** Stated exercise 1 **
From the sericea lespedeza thread, copy the passage that begins at the words "## hvy 1ton" and ends after the words "musk thistles everywhere.".
** Stated exercise 2 **
In the sericea lespedeza thread, rewrite the paragraph beginning "In Indiana it is used in pastures" as a short bulleted list that keeps its main facts.

** Text segment **
■ ■ ■
# Sericea lespedeza



## NHTS110 (Jul 19, 2008)

Was wondering---any one familiar with? It is taking over some of our older fields. Any food value? I think I read it is a pest here in Missouri. It is 2-3 ft. tall but under is much grass, clover, summer lespedeza, and ladino, but there is so much of the Sericea not sure to cut or brush hog.


----------



## downtownjr (Apr 8, 2008)

Here is a link to the KSU folks to your west...they talk aout it. Hope it helps. Most folks want it gone...it will take over.

http://www.oznet.ksu.edu/library/crpsl2/mf2408.pdf


----------



## Guest (Aug 11, 2008)

In Indiana it is used in pastures. It is a natural dewormer for grazing livestock. It is a legume, but doesn't make great hay as it has a lot of leaf shatter, but does have some feed value if grazed.

They used it out west as cover along highways to control erosion and I guess there is something in the soil out there it likes and grows well enough to outlaw it. In Indiana it isn't problem in pastures as it does die out over time.

HHH


----------



## hvy 1ton (Aug 22, 2008)

Well, It's 130 in the morning, but last time i checked it is considered a noxious weed in KS. I had to go spray a bunch of it this summer. Every time i'm in MO, i see it and musk thistles everywhere.


----------
■ ■ ■
** Dataset excerpts **
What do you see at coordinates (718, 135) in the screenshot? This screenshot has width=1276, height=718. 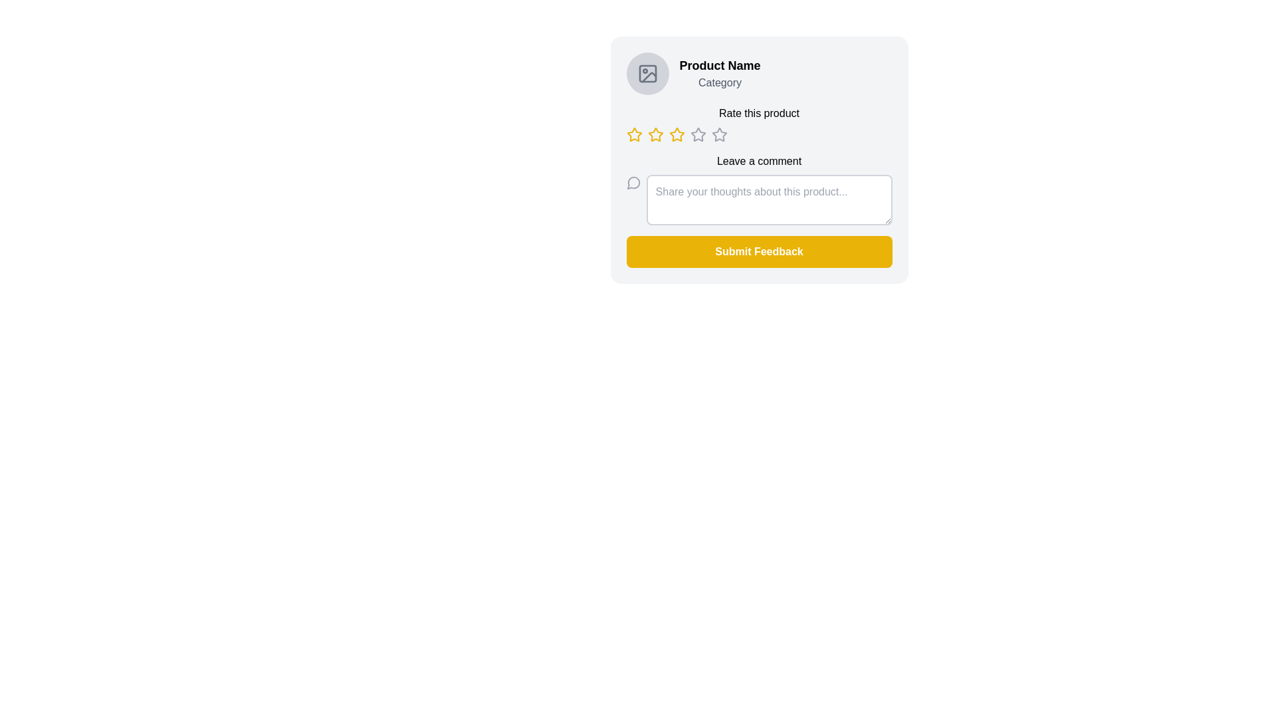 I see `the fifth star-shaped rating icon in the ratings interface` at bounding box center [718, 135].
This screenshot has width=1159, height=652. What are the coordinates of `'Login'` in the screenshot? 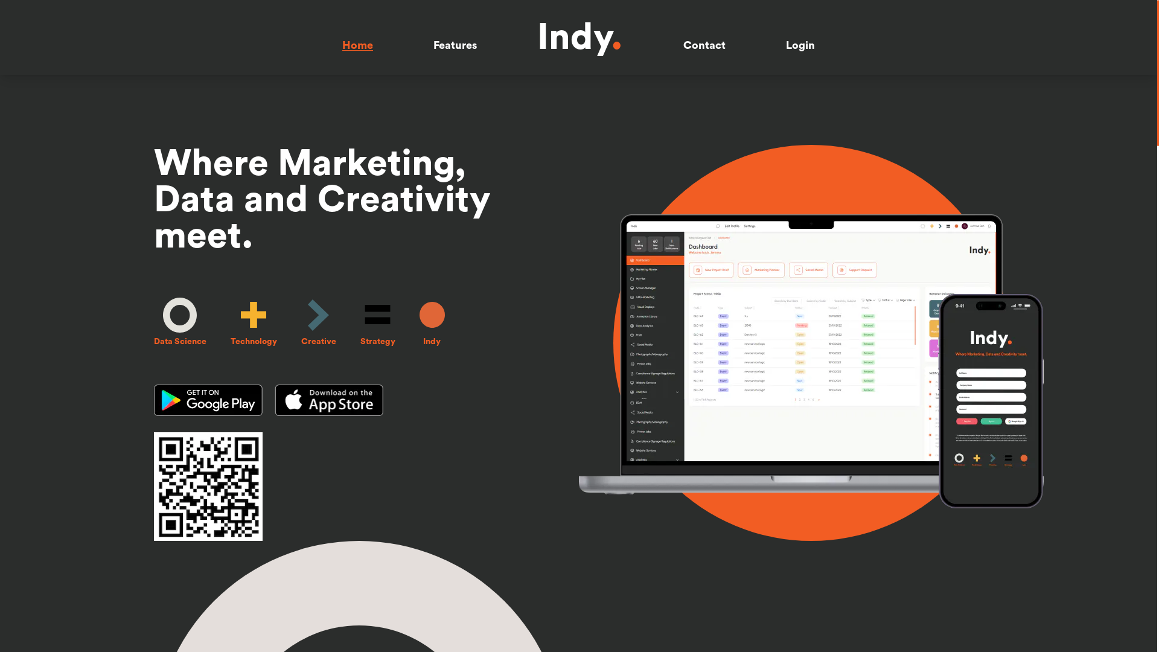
■ ■ ■
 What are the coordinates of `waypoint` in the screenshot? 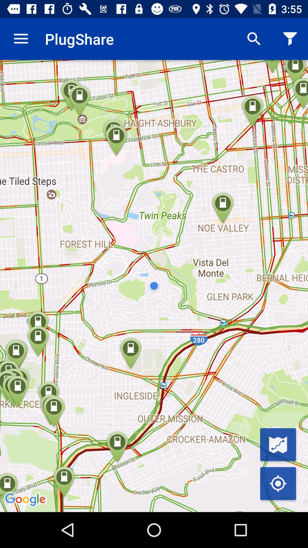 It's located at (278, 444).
■ ■ ■
** Task response 1 **
## hvy 1ton (Aug 22, 2008)

Well, It's 130 in the morning, but last time i checked it is considered a noxious weed in KS. I had to go spray a bunch of it this summer. Every time i'm in MO, i see it and musk thistles everywhere.

** Task response 2 **
- Used in pastures in Indiana.
- Works as a natural dewormer for grazing livestock.
- Is a legume, but makes poor hay because of heavy leaf shatter.
- Has some feed value when grazed.